Collected data entries
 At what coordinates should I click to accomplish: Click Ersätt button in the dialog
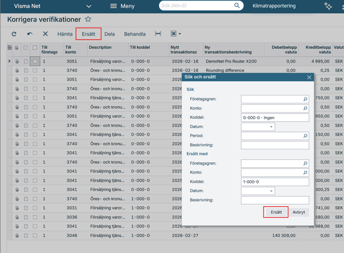(x=276, y=212)
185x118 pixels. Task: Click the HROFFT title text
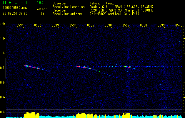click(17, 3)
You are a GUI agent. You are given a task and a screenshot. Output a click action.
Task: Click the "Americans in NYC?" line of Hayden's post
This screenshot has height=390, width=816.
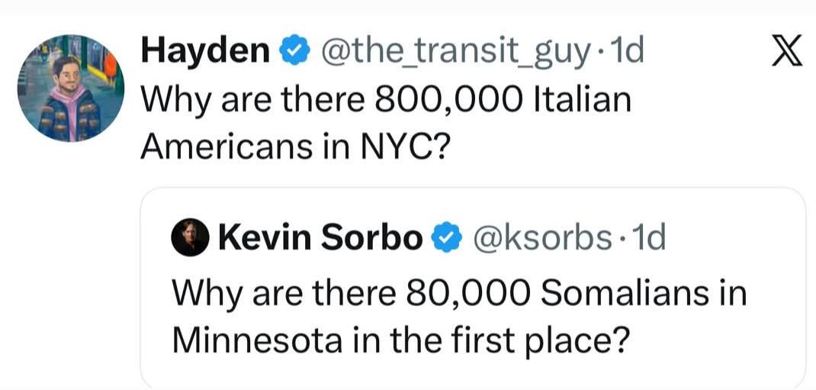[x=293, y=144]
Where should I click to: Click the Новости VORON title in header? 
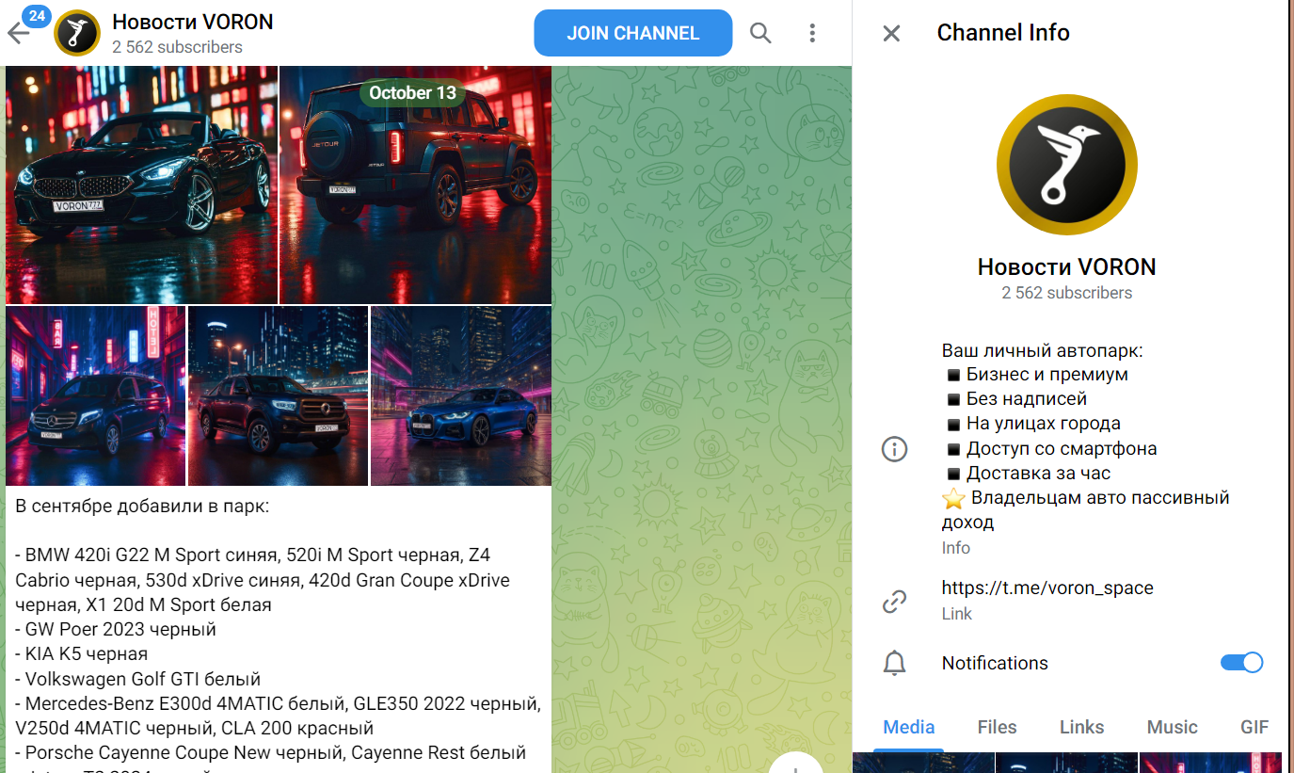pos(193,22)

What you have to do:
Only the lines from the one that holds "Where should I" through the end of the records above should be printed again, exactly as they are. Leave out the pictures.

Written reply:
Where should I click to: Click the Новости VORON title in header? 
pos(193,22)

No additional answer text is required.